Recorded information =>
----------
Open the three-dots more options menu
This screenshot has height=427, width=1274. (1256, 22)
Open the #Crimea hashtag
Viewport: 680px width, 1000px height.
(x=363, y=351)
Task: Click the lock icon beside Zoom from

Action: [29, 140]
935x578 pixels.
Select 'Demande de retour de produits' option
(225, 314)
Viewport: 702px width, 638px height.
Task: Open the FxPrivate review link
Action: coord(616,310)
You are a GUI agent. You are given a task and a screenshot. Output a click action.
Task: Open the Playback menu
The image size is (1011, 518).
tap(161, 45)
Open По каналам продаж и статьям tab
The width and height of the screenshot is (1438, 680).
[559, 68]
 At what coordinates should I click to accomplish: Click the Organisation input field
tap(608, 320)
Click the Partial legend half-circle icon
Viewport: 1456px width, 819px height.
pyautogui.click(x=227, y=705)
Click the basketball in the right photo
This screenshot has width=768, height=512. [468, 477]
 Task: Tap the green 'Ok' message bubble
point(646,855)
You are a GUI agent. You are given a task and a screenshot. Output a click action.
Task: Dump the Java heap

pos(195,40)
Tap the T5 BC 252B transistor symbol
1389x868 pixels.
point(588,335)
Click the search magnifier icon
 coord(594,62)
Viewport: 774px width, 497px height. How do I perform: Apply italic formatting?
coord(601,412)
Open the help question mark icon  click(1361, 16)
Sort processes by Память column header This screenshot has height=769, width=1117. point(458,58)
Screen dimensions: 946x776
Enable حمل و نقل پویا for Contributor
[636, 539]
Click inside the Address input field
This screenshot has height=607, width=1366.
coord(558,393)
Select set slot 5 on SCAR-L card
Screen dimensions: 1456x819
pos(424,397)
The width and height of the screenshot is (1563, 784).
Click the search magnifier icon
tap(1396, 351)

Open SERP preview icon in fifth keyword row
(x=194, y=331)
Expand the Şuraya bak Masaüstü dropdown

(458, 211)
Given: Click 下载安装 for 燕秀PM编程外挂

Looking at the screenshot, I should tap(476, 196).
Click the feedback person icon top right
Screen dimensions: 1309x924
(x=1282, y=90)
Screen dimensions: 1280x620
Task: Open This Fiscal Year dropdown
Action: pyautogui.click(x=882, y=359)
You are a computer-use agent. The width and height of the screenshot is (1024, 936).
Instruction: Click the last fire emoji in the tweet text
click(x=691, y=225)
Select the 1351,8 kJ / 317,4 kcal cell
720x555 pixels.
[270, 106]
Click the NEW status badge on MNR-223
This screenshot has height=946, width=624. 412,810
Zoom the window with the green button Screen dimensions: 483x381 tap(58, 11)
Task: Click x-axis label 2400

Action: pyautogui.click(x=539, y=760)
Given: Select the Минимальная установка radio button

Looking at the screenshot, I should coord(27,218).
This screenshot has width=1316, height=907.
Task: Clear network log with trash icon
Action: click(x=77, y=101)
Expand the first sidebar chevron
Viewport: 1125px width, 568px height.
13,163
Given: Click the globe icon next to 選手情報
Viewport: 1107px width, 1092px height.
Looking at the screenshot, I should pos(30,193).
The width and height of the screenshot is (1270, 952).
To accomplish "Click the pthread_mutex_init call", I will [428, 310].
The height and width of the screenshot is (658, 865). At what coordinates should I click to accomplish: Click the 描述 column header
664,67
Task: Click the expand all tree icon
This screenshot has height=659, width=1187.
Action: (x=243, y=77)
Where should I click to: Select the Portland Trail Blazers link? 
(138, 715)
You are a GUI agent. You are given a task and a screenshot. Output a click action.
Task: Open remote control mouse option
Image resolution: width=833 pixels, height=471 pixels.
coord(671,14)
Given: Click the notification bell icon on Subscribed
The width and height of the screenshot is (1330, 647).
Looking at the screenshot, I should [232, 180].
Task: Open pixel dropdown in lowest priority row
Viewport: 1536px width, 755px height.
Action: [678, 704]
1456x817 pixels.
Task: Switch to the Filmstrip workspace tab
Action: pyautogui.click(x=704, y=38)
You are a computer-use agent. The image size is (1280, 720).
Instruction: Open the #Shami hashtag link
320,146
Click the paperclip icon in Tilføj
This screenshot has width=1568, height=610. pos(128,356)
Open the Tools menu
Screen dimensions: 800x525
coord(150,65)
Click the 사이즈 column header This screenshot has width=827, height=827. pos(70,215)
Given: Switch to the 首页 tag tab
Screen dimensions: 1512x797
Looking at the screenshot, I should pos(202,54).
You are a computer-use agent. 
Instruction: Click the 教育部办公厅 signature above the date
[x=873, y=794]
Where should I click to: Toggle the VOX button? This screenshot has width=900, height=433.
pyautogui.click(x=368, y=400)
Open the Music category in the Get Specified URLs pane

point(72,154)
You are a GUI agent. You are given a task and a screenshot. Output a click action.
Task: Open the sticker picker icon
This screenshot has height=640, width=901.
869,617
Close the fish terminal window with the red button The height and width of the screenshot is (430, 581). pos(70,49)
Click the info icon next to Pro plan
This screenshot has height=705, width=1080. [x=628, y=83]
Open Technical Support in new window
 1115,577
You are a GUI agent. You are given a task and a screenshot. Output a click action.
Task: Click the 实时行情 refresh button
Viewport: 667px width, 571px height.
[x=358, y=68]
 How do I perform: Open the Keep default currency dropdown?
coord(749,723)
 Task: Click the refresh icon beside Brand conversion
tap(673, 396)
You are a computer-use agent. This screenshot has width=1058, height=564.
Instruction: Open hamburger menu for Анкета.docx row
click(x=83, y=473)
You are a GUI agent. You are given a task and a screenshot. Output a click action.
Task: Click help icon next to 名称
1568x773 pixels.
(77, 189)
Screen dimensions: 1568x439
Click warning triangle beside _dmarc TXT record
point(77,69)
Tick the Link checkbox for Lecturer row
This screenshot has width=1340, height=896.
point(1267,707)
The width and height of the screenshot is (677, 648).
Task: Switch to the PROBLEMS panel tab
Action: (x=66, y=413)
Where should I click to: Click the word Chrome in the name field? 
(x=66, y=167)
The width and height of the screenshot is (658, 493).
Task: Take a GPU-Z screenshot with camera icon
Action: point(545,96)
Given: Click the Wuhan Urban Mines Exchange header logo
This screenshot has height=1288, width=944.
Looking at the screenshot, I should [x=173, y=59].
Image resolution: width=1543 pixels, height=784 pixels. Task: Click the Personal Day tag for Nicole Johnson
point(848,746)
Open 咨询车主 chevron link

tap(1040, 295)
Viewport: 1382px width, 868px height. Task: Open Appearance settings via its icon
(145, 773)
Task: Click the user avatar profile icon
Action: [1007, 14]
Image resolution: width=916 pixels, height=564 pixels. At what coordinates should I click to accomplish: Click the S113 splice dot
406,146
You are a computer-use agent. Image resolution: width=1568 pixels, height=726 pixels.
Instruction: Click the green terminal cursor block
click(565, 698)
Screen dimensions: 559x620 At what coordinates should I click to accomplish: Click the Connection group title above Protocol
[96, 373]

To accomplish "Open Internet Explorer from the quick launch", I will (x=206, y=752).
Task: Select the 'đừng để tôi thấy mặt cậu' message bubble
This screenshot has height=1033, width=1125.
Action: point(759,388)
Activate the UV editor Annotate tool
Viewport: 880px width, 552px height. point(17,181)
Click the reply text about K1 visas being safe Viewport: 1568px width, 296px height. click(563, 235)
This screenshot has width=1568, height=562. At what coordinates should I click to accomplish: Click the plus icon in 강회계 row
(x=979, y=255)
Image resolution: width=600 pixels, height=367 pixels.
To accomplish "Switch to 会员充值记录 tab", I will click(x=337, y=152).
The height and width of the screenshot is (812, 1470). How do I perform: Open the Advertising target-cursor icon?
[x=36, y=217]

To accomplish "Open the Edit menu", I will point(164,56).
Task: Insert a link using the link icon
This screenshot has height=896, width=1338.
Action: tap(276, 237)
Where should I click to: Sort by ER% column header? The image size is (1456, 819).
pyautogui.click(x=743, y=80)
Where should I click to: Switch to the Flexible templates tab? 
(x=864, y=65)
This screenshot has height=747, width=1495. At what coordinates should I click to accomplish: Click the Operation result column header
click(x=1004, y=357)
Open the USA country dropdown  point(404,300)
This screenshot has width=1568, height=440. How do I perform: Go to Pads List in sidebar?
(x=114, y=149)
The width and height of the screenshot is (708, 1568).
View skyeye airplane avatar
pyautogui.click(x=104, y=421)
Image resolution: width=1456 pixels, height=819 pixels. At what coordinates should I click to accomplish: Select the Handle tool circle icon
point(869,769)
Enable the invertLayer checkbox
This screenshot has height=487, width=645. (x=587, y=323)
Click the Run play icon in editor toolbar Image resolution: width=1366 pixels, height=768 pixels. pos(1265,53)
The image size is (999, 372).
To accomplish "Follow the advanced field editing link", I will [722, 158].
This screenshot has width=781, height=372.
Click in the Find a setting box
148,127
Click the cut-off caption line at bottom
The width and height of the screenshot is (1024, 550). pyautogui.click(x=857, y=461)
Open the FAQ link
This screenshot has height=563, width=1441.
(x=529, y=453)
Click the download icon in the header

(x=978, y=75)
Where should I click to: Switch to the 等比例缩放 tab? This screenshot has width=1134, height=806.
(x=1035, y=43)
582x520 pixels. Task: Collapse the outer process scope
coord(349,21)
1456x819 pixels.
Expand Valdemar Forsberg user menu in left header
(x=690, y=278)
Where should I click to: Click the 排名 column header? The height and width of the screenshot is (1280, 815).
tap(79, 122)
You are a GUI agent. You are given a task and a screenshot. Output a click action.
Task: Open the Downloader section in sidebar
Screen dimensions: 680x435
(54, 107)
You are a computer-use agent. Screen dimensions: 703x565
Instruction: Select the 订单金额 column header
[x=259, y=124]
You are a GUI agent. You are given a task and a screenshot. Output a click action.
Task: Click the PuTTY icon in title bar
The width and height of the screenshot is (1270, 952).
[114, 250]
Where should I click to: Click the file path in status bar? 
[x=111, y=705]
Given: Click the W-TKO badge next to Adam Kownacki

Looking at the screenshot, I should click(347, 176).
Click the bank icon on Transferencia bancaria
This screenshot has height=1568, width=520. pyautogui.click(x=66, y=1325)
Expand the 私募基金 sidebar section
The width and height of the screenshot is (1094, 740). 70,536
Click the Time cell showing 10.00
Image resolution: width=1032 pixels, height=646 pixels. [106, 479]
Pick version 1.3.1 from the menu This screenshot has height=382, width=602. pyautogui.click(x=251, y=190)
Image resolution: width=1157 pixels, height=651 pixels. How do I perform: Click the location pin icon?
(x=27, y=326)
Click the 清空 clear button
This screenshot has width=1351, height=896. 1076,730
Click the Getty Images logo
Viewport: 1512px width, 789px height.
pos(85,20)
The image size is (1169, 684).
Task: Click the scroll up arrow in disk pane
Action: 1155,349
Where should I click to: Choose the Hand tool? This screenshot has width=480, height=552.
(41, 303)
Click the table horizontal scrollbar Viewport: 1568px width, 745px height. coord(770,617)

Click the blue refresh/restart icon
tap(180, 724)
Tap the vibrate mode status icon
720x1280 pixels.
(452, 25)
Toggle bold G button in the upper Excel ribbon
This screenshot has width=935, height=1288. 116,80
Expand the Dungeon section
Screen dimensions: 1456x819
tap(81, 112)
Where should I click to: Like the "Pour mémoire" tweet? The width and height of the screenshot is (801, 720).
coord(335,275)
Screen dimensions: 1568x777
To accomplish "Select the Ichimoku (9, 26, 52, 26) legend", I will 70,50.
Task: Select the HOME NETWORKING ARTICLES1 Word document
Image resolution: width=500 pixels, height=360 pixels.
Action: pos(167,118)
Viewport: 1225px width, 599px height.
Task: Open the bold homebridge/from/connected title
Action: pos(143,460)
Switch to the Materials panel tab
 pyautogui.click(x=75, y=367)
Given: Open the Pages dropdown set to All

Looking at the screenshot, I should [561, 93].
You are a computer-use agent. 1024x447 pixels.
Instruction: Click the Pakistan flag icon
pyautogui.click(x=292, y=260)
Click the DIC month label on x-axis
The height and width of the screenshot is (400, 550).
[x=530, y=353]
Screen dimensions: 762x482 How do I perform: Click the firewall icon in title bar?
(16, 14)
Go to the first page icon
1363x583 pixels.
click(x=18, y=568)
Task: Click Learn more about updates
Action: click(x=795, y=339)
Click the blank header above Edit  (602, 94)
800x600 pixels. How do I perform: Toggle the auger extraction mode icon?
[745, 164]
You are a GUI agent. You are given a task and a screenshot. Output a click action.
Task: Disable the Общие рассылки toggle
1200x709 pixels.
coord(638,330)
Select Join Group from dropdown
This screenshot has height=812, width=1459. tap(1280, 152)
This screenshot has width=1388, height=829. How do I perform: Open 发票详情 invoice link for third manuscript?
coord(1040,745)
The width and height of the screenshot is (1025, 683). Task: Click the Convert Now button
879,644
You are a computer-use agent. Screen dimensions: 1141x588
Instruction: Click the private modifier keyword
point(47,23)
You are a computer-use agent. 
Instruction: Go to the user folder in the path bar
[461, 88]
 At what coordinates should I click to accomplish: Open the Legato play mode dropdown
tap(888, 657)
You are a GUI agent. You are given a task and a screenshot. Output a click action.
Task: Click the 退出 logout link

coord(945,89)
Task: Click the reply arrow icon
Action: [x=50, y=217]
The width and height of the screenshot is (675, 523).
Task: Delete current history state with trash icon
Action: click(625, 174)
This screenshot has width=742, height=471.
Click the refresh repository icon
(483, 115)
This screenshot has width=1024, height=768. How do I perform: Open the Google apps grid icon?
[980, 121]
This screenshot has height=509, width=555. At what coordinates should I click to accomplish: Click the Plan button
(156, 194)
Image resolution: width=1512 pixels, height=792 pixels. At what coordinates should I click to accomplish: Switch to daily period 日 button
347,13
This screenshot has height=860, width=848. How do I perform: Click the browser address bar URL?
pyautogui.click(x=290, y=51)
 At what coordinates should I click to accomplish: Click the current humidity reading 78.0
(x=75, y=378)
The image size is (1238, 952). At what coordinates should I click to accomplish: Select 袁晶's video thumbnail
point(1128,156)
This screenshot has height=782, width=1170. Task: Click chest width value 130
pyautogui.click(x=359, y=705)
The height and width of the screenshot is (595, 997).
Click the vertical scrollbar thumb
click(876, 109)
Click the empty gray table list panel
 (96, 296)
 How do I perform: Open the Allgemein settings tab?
----------
Switch "bank icon" to "bank symbol" in the stretch of the listing from the line containing "Where should I click to: Click the file" through the line containing "tap(180, 724)", and write out those lines again with everything else left unchanged.

Solution =>
Where should I click to: Click the file path in status bar? 
[x=111, y=705]
Given: Click the W-TKO badge next to Adam Kownacki

Looking at the screenshot, I should click(347, 176).
Click the bank symbol on Transferencia bancaria
This screenshot has height=1568, width=520. pyautogui.click(x=66, y=1325)
Expand the 私募基金 sidebar section
The width and height of the screenshot is (1094, 740). 70,536
Click the Time cell showing 10.00
Image resolution: width=1032 pixels, height=646 pixels. [106, 479]
Pick version 1.3.1 from the menu This screenshot has height=382, width=602. pyautogui.click(x=251, y=190)
Image resolution: width=1157 pixels, height=651 pixels. How do I perform: Click the location pin icon?
(x=27, y=326)
Click the 清空 clear button
This screenshot has width=1351, height=896. 1076,730
Click the Getty Images logo
Viewport: 1512px width, 789px height.
pos(85,20)
The image size is (1169, 684).
Task: Click the scroll up arrow in disk pane
Action: 1155,349
Where should I click to: Choose the Hand tool? This screenshot has width=480, height=552.
(41, 303)
Click the table horizontal scrollbar Viewport: 1568px width, 745px height. coord(770,617)

Click the blue refresh/restart icon
tap(180, 724)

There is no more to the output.